After the DNP process, the sample is taken out from the DNP magnet. NMR analysis of the polarised sample is preferably carried out in the liquid phase, thus the sample has to be melted or dissolved in a suitable solvent. The melting or dissolution is preferably done quickly in order to lose as little of the polarisation as possible. Suitable ways of melting the sample are described in WO-A-02/36005.

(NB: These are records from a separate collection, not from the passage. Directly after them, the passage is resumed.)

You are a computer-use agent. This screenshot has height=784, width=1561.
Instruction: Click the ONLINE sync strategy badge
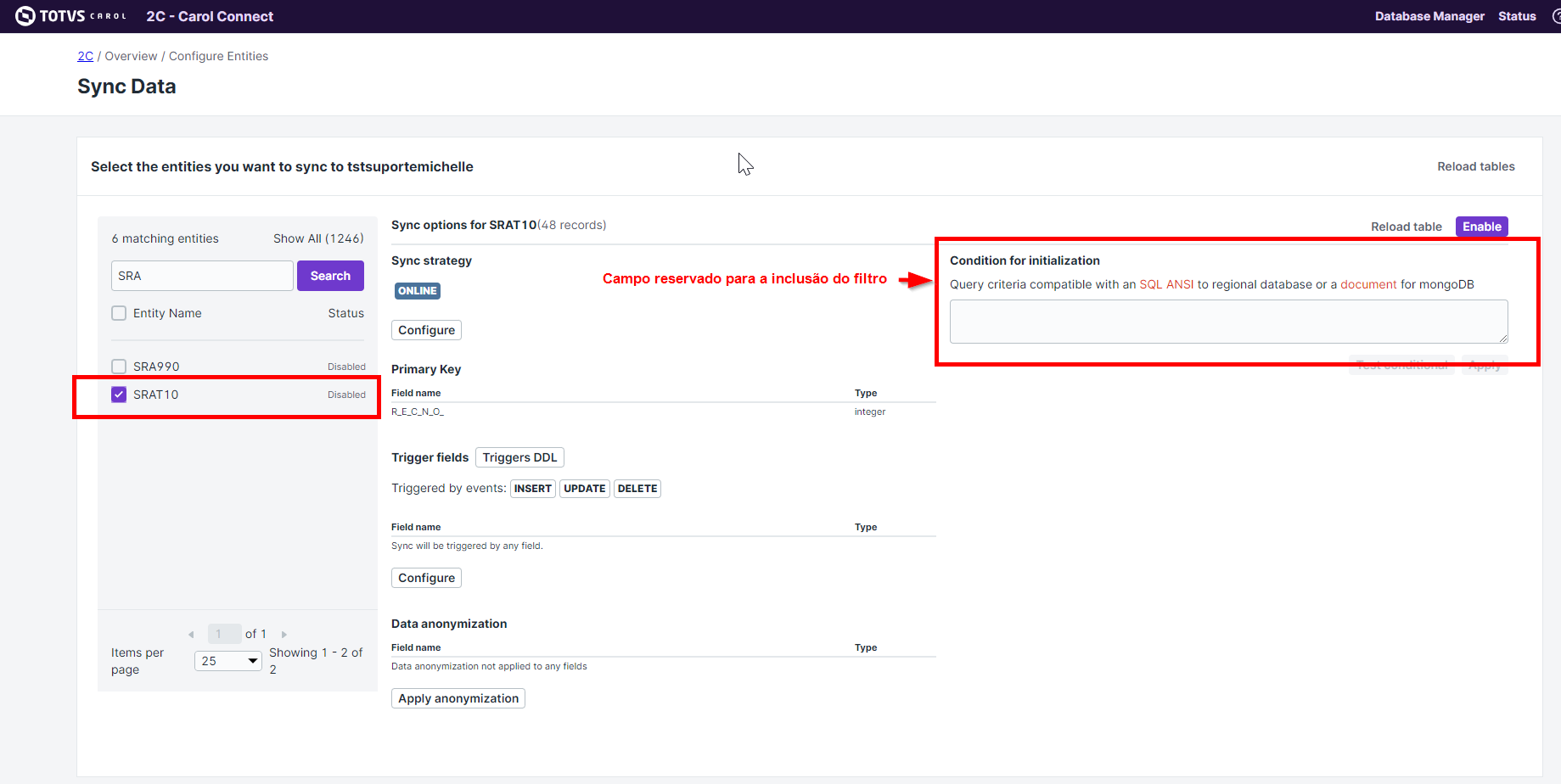(x=417, y=290)
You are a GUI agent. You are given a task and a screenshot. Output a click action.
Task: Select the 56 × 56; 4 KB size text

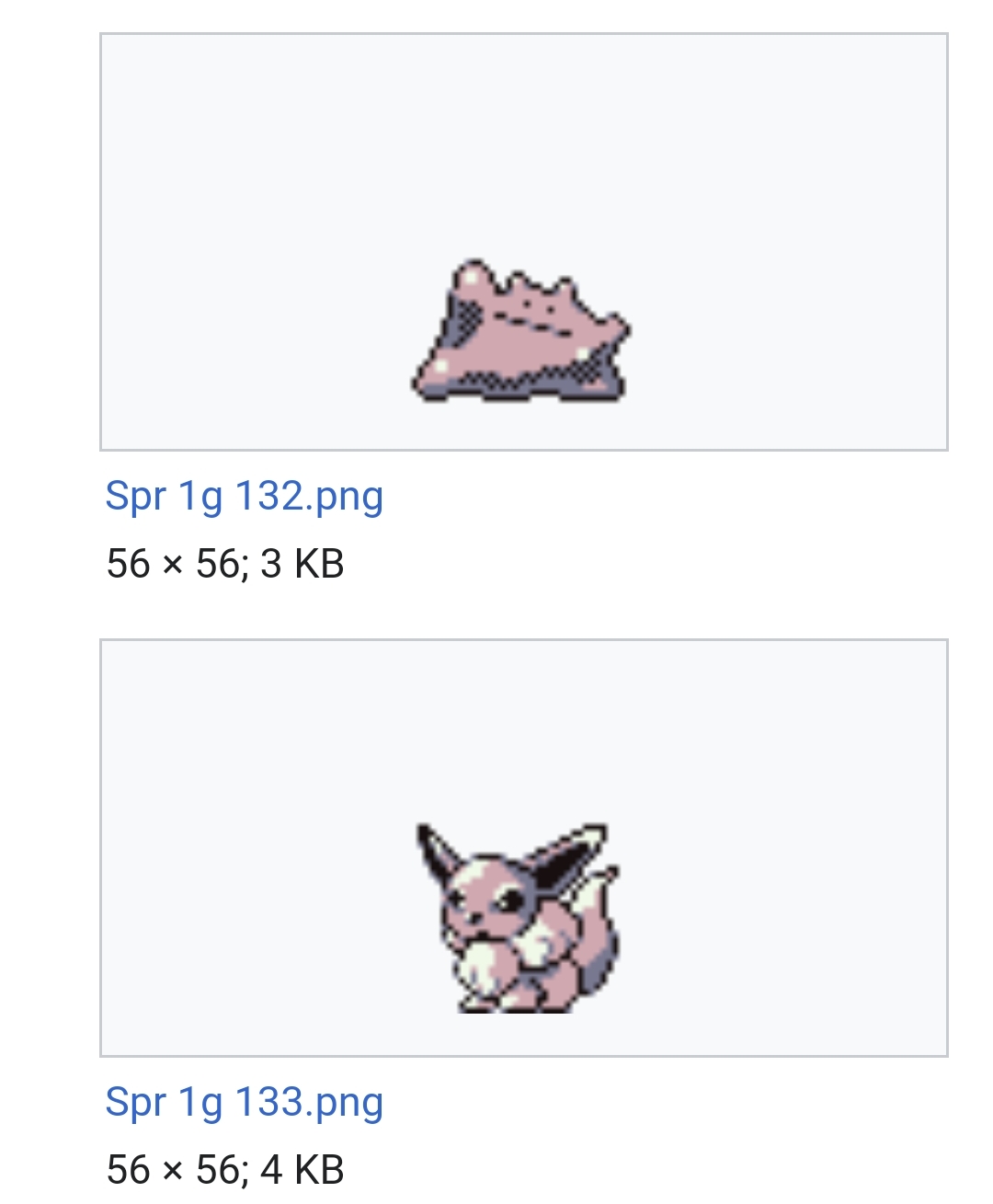click(x=225, y=1170)
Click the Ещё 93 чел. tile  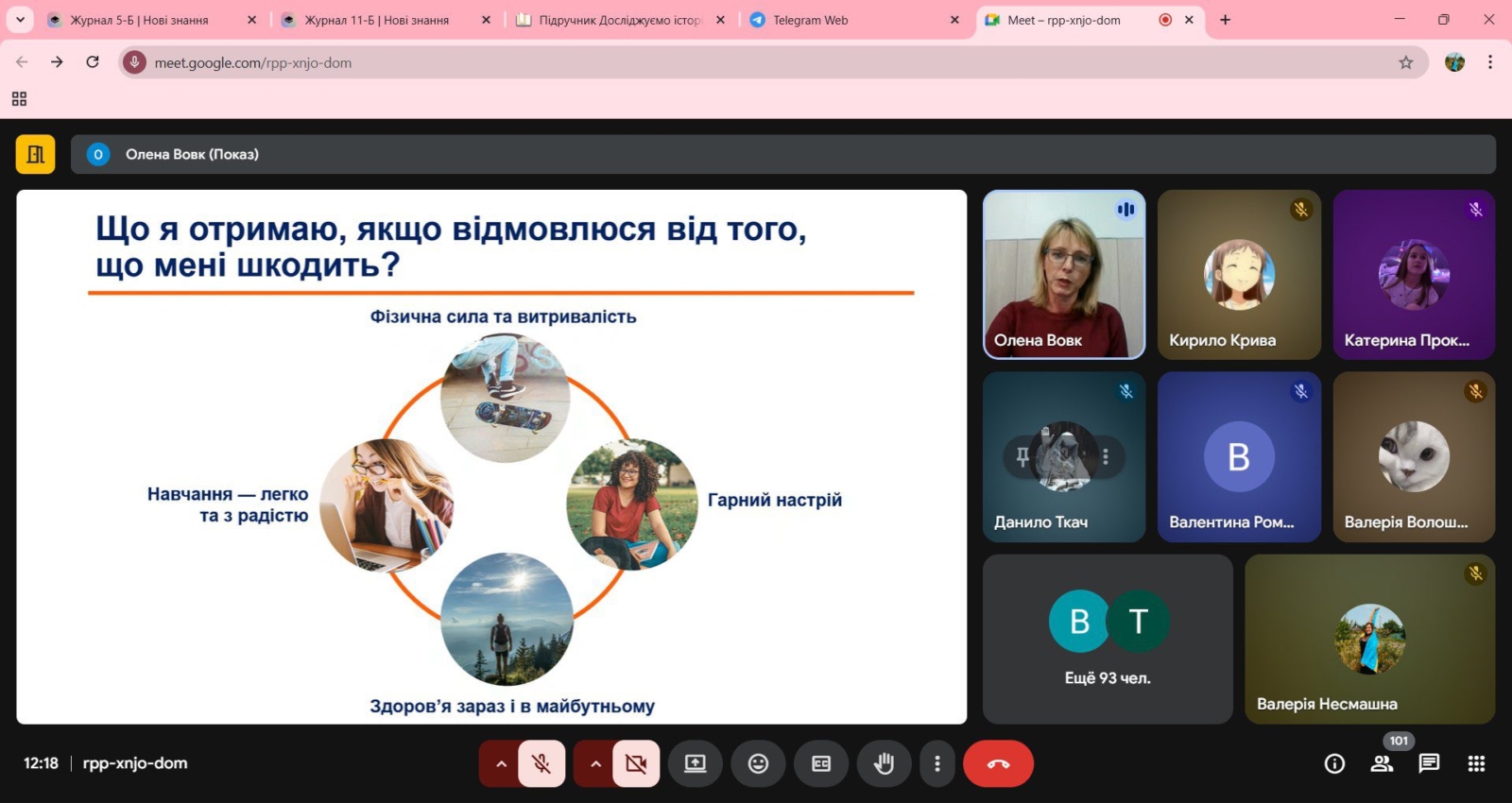coord(1108,640)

In another aspect, the invention relates to the dynamic nuclear polarisation (DNP) of a mixture comprising a sample and a radical, wherein the radical is generated in situ from a radical precursor and decomposes to a non-radical species at temperatures from about 5 K to about 273 K. In a preferred embodiment, said mixture further comprises a solvent and/or a glass forming compound

In another preferred embodiment, the generation of the radical is carried out outside the DNP magnet and the mixture is transferred into the DNP magnet after the radical generation. Preferably, the radical is generated by photolysis of a mixture frozen in liquid nitrogen, wherein the mixture comprises the sample and a photolabile organic compound or an organic compound comprising a photolabile group. In another preferred embodiment, the radical is generated by freezing a mixture comprising the sample and a solvent in liquid nitrogen and irradiating the frozen mixture with high-energy radiation.

EXAMPLES

Example 1

A solution is prepared from glycerol (0.15 ml), water (0.05 ml) 1-13C-glycine (0.75 mg, 0.01 mmol) and benzoyl peroxide (0.24 mg, 0.001 mmol) and the solution is frozen to droplets in liquid nitrogen. The droplets are then transferred into a magnet (3.5 T) with a probe temperature of 1.2 K. The magnet is provided with means of providing microwave irradiation and means of providing ultraviolet irradiation to the sample. The sample is irradiated with UV light (254 nm) for a period of the time (depending on the energy of the light source); the UV light is turned off and irradiation with microwaves (about 94 GHz) is then commenced to polarize the sample. After a period of polarization of the 13C-labelled sample, the microwave irradiation is turned off and the sample is dissolved by injection of hot water, quickly transferred to a NMR instrument and analysed. The signal enhancement obtained is 5-500 times the signal of the sample without carrying out the polarization.